* WHAT THE TASK REQUIRES:
Begin at the line containing "Screen dimensions: 640x480" in the records below, end at the line containing "The width and", and retype each line in that span exactly. No other line and no image should appear.

* EXCERPTED RECORDS:
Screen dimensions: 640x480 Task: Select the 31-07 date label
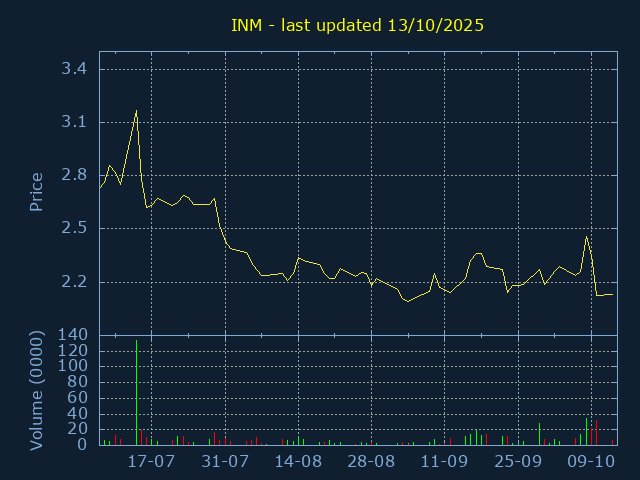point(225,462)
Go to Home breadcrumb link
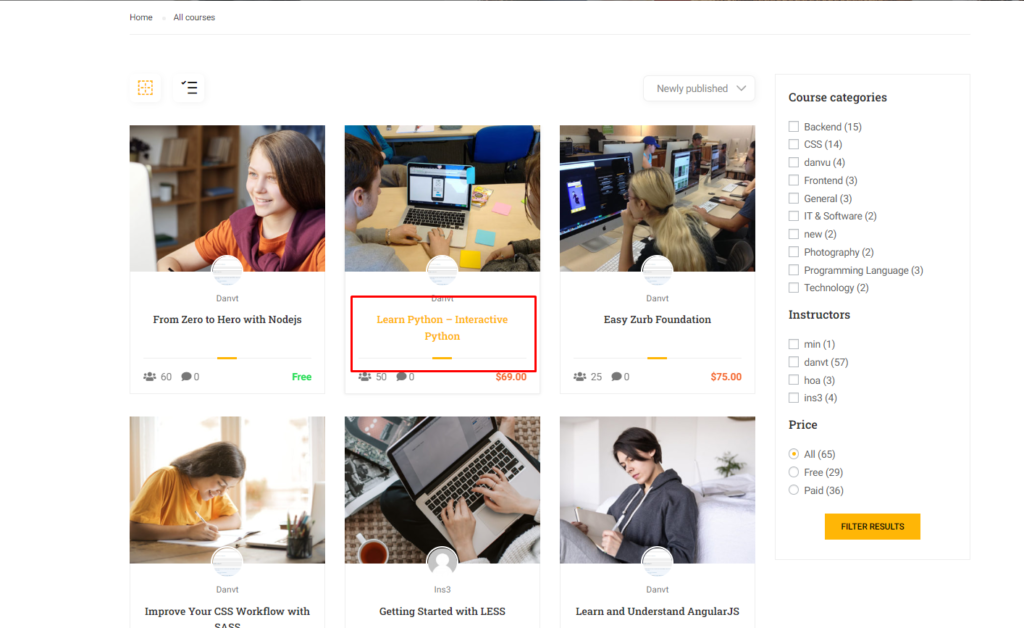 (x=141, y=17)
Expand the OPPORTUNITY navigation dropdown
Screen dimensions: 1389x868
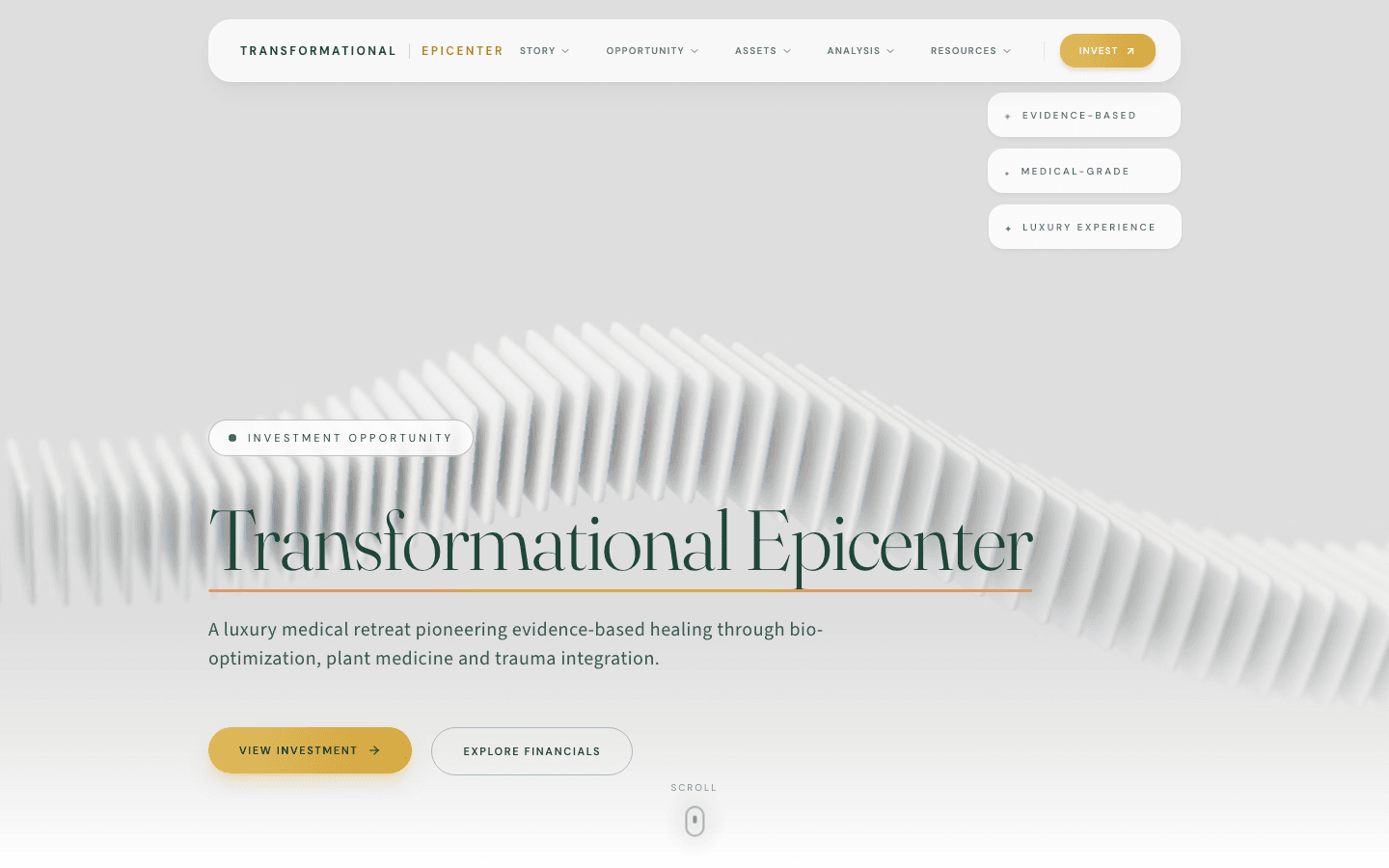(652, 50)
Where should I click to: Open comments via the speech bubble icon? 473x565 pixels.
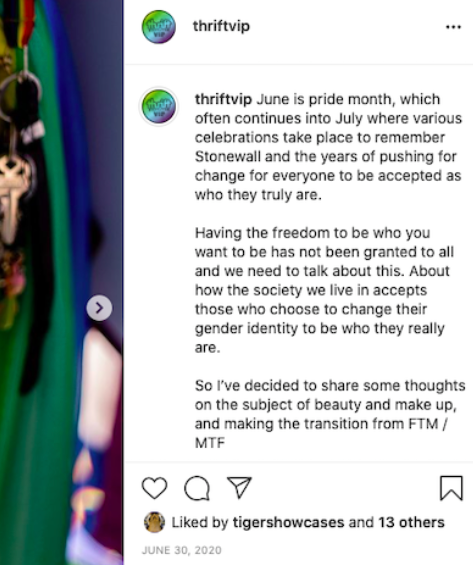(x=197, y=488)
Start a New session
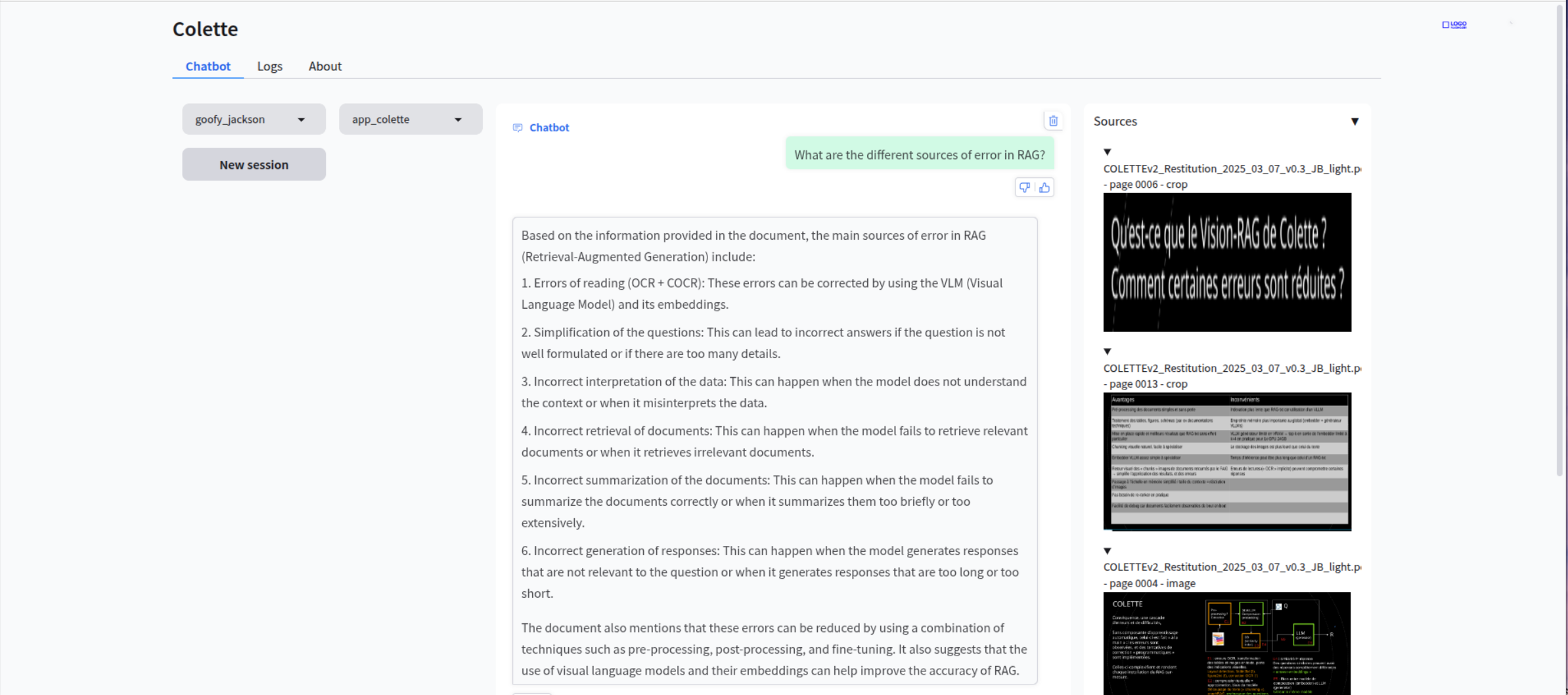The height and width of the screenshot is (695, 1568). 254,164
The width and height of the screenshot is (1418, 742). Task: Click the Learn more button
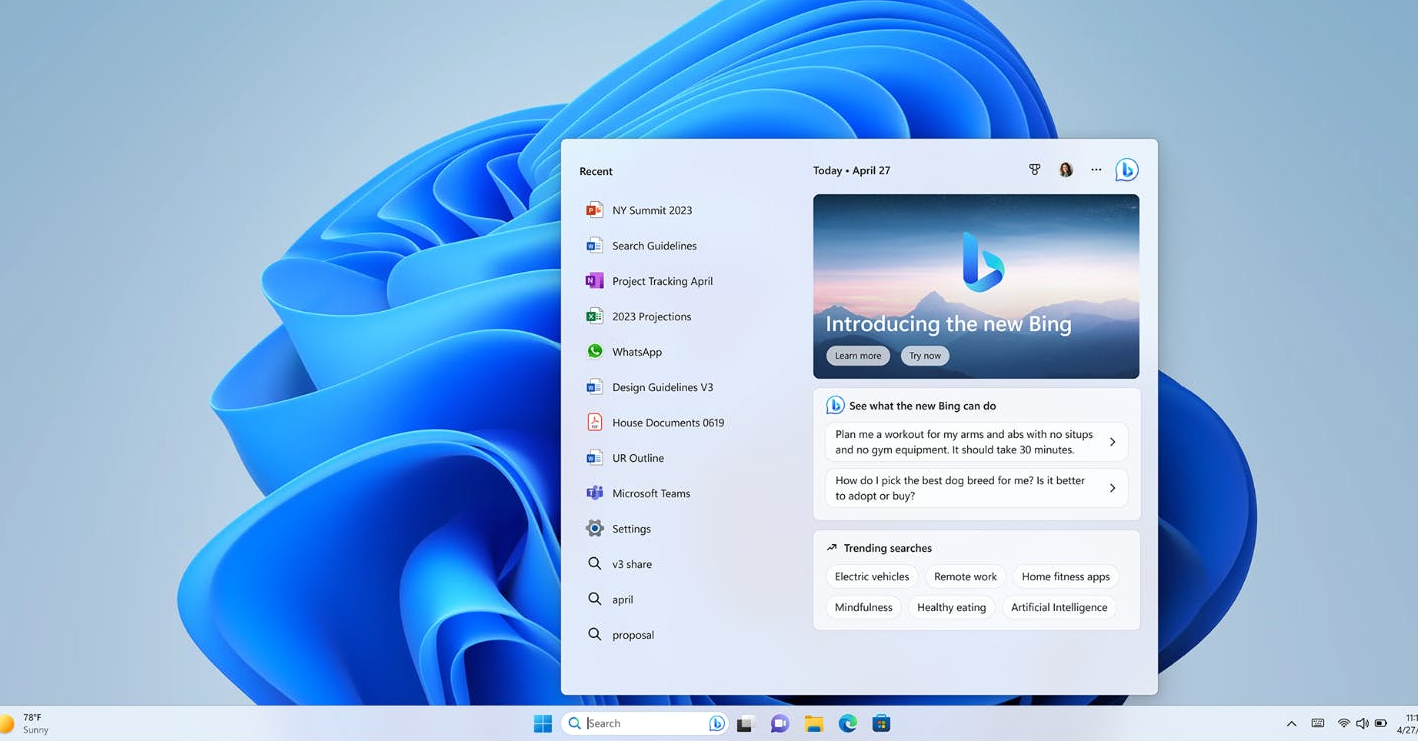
...
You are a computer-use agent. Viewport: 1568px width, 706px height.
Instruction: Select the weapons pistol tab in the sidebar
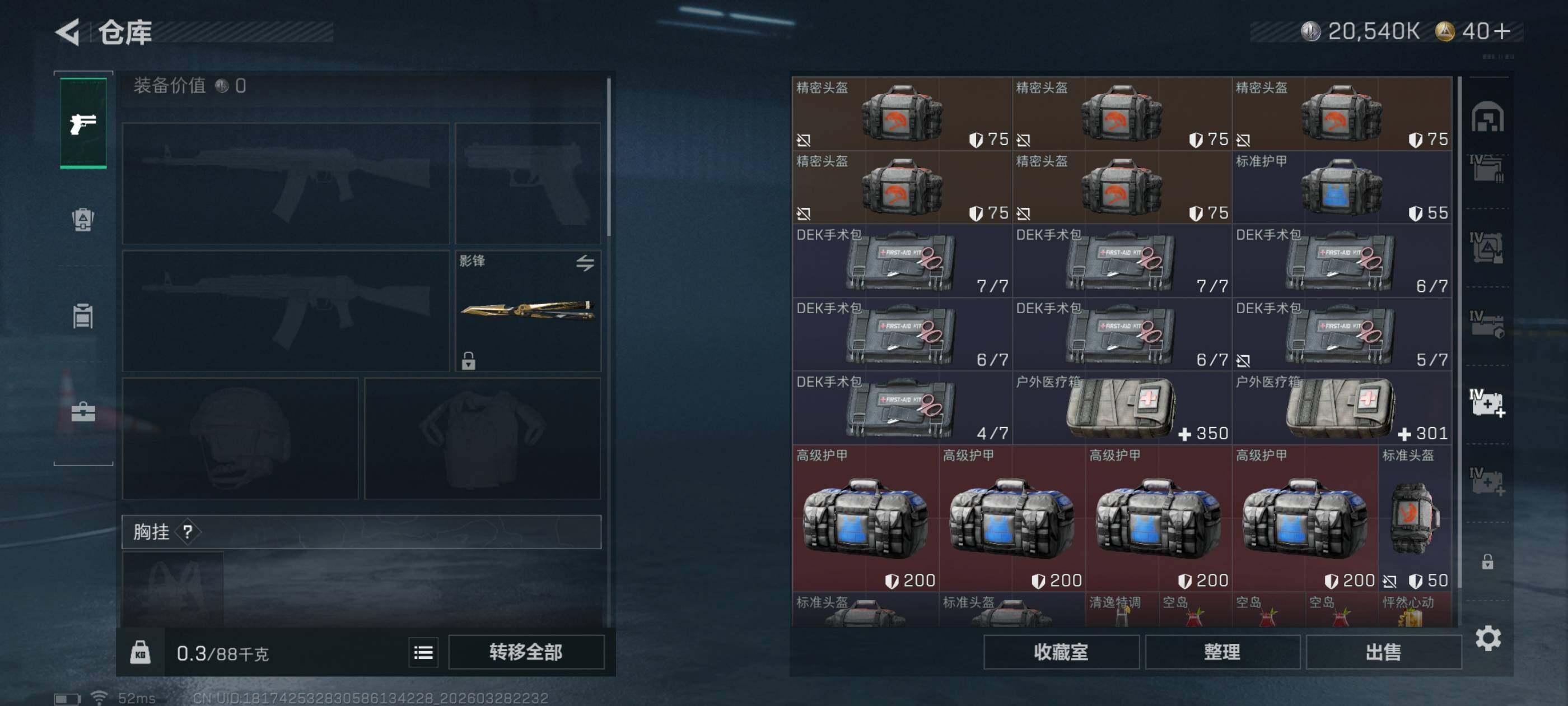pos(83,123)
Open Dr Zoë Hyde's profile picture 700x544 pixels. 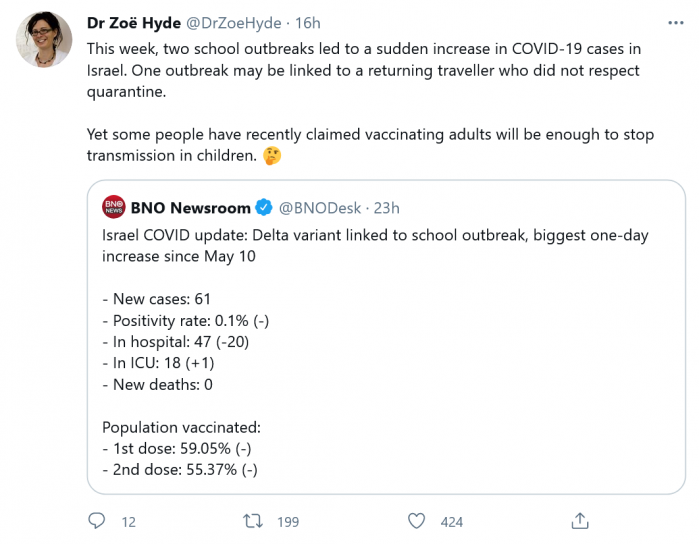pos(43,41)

* TASK RESULT:
Screen dimensions: 640x480 Task: Select the 31-07 date label
point(225,462)
Go to Home breadcrumb link
 (x=141, y=17)
Expand the OPPORTUNITY navigation dropdown
Screen dimensions: 1389x868
(652, 50)
Where should I click to: Open comments via the speech bubble icon? 473x565 pixels.
(x=197, y=488)
Start a New session
The height and width of the screenshot is (695, 1568). 254,164
The width and height of the screenshot is (1418, 742). Task: Click the Learn more button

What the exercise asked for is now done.